Lothaire Balsarin
Les Aventures de Dieu
- Première Partie -
Trouver là où d’autres ne cherchent pas
Entrer dans un débat pour ou contre Dieu n’est pas ce que l’on se
propose de faire ici. Ce qui importe n’est pas de recenser, approuver ou
réfuter des opinions subjectives qui sont autant d’enfantillages, y compris
bien sûr toutes celles qui se sont fait passer, avec succès, pour des vérités
établies. Ce terrain là ne présente pas le moindre intérêt, et il convient de
l’abandonner à ce qui reste de curés, même dans sa partie faussement
contestataire. La religion est à la fois bien plus et bien moins que cela :
une théorie implicitement comprise dans l’activité pratique ; son
expression qui s’est crue indépendante ; un esprit objectif qui, chez Hegel, dans le droit, la moralité et les
mœurs, était censé réaliser la volonté d’accéder à la liberté, alors qu’en réalité,
cette objectivité ignore de quel genre d’esprit elle émane. Si la notion de
religion nous intéresse, c’est uniquement de la retrouver là où on ne
l’attendait pas ; moyennant quoi, de faribole pour enfants attardés, elle
peut, parfois, prendre la fonction d’un concept opératoire, apparaître comme
expression momentanément juste d’une activité pratique inconsciente,
sous-jacente à la pratique économique diurne. Depuis si longtemps elle avait
partie liée avec l’économie comme système de dépossession qu’un véritable jeu
de miroir s’était tissé entre les deux. La solution n’est certainement pas de
vouloir réduire l’une à l’autre, mais de tenter de comprendre leur intrication,
et de les voir proliférer comme deux facettes d’un même processus aliénant. A tout
le moins doit-on retenir que l’on ne peut supprimer l’une sans l’autre ;
et qu’il est impossible de conserver ce que des naïfs pourraient appeler une
« économie sans dieu ». Nietzsche avait remarqué : « je
crains que nous ne parvenions à nous débarrasser de Dieu parce que nous avons
encore besoin de la grammaire ». La grammaire ? Mais que dire alors
de l’économie, ce système de croyance de tous les instants, qui se nourrit de
ses incessantes réfutations ?
Du tout au fragment
S’il
est une certitude, c’est que pour comprendre la société dominante, on ne peut
se contenter de la décrire comme une sorte de mégamachine fonctionnant de façon
matérielle, et qui serait plus ou moins critiquable dans le mode de répartition
des bienfaits qu’elle produit, d’une part, et dans les effets inconsidérés
qu’elle produit dans le domaine de l’environnement naturel, d’autre part. Il
semble plus approprié d’en saisir la dangerosité universelle, et aussi le
caractère pitoyable, dans son être même plutôt que dans ses à-côtés, aussi
terribles fussent-ils, donc de la comprendre comme une totalité organique à
laquelle aucun de ses fragments ne reste étranger (comme Marx avait entrepris
de le faire). Ce qui signifie également qu’elle produit en profondeur le mode
de pensée des masses qui la peuplent, et qui lui sert de ciment. A ceci près
que cette pensée ne se borne plus à l’idéologie manifeste, qu’on détecte sans
peine dans les discours officiels, dans la logorrhée publicitaire et, de plus
en plus, dans la reprise artisanale qu’en font les individus branchés[1] : elle gît désormais dans chaque
objet et dans chaque activité, d’autant plus impérative qu’elle y est
implicite.
Dans
le passé précapitaliste, la religion avait assumé cette tâche[2]. D’abord, dans les époques les plus
reculées, en unifiant la totalité de la pensée et de l’activité sociale (c.a.d.

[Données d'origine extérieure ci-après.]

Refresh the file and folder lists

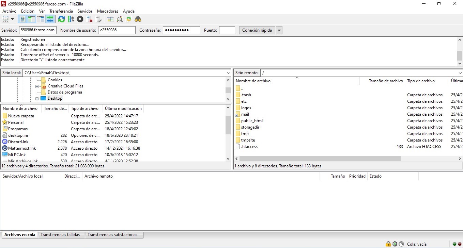point(61,19)
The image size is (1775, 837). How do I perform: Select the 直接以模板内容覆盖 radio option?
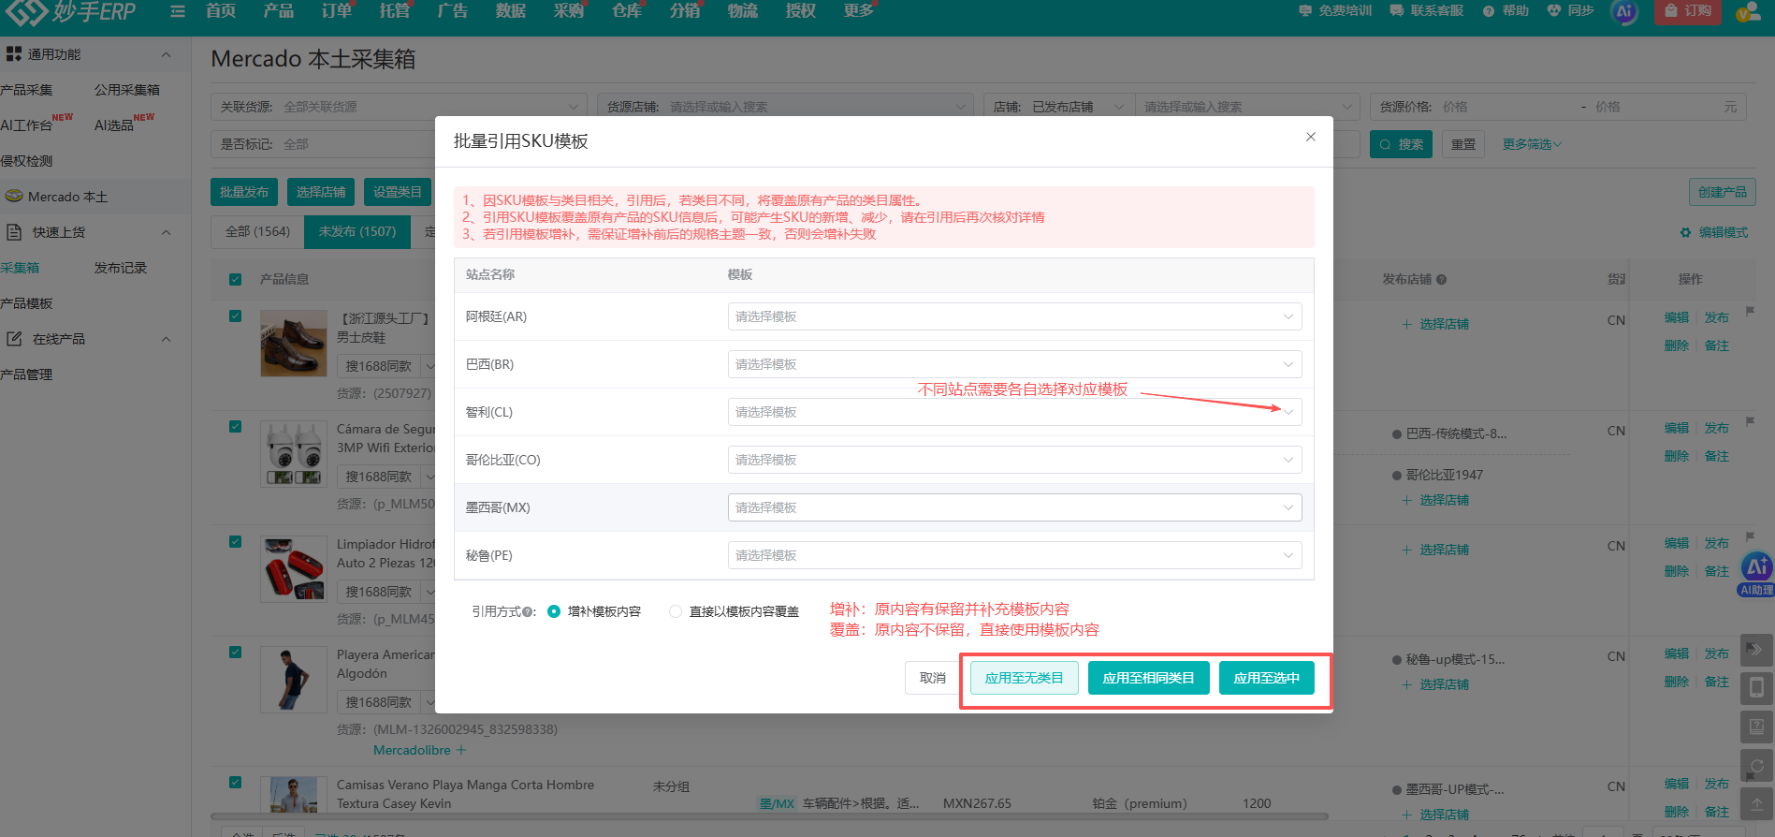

en construisant a posteriori une couverture totalisante, qui exerçait des
effets de limitation et d’exclusion sur le possible), ensuite en faisant face à
l’émergence de pensées et de pratiques sectorielles historiquement ascendantes
et en se retirant plus ou moins piteusement dans un secteur spécialisé qui,
l’espace d’un bref moment, crut encore pouvoir commander au reste, puis dut se
murer dans un peu splendide isolement.
On
pourrait très facilement avancer que le capitalisme, qui n’a plus besoin d’une
telle caution extérieure à son activité, est lui-même une religion
matérialisée, tant on retrouve en lui et en son centre même, comme dans les
religions, un être fantomatique (si fantomatique qu’il a, parmi les
économistes, ses incroyants, qui doutent de son existence) : la valeur, un
être céleste qui régit le cours des choses et qui transforme l’ici-bas, c.a.d.
le monde du tangible, en simple apparence. Mais le défi théorique qu’il reste
alors à relever, au-delà de la mise en forme structurée et cohérente de ces
prémisses qu’on trouve chez Marx et chez Lafargue, c’est de comprendre en quoi
les religions pré-capitalistes avaient pu, à leur façon, anticiper sur ce
nouveau mode de production qui est, à la fois, leur matérialisation et leur
vérité, et le décrire avant même qu’il n’existe pleinement. Car s’agissant
d’aventures, ce furent celles de Jéhovah avant d’être celles de Mammon. Nous y
reviendrons, en même temps que sur l’origine religieuse de la monnaie.
Quelle
sera la tâche de la pensée, dans sa forme servile et aliénée, c.a.d. presque
toujours ?
D’accéder
à quelque aperçu de la Loi (« comprendre le monde ») et de se situer
par rapport à elle (« adhérer au système »). Mais le
« système » capitaliste n’en est plus un au sens ancien du
terme : il n’est plus cette cohérence structurée de toutes les parties
assurant leur rôle au sein de la totalité, et il ne vise surtout pas à l’être,
car cela excède de très loin ses moyens, et cela ne promet guère de
substantiels profits. L’élément unifiant apparaît plutôt comme une cellule
formelle, comme une séquence logique transposable à l’infini, et abandonnant ce
qui lui est extérieur à l’image des centres néo-urbains entourés d’un
désert : Las Vegas, Abu Dhabi, Dubaï.
La
logique de la valorisation (M – A – M’) se présente comme un mécanisme
vertical, cherchant à englober, tenacement, tout ce qui se situe en amont ou en
aval, dans le sens du courant. Horizontalement, en revanche, ou latéralement,
si on préfère, pereat mundus. C’est
en cela qu’on a effectivement raison de parler d’exclus, contrairement à ce que
pense M. Hazan.
La
pensée utile dans un monde semblable ne tient donc plus de la fresque, mais
plutôt de la miniature. De même, on ne parle plus en périodes, mais en hoquets.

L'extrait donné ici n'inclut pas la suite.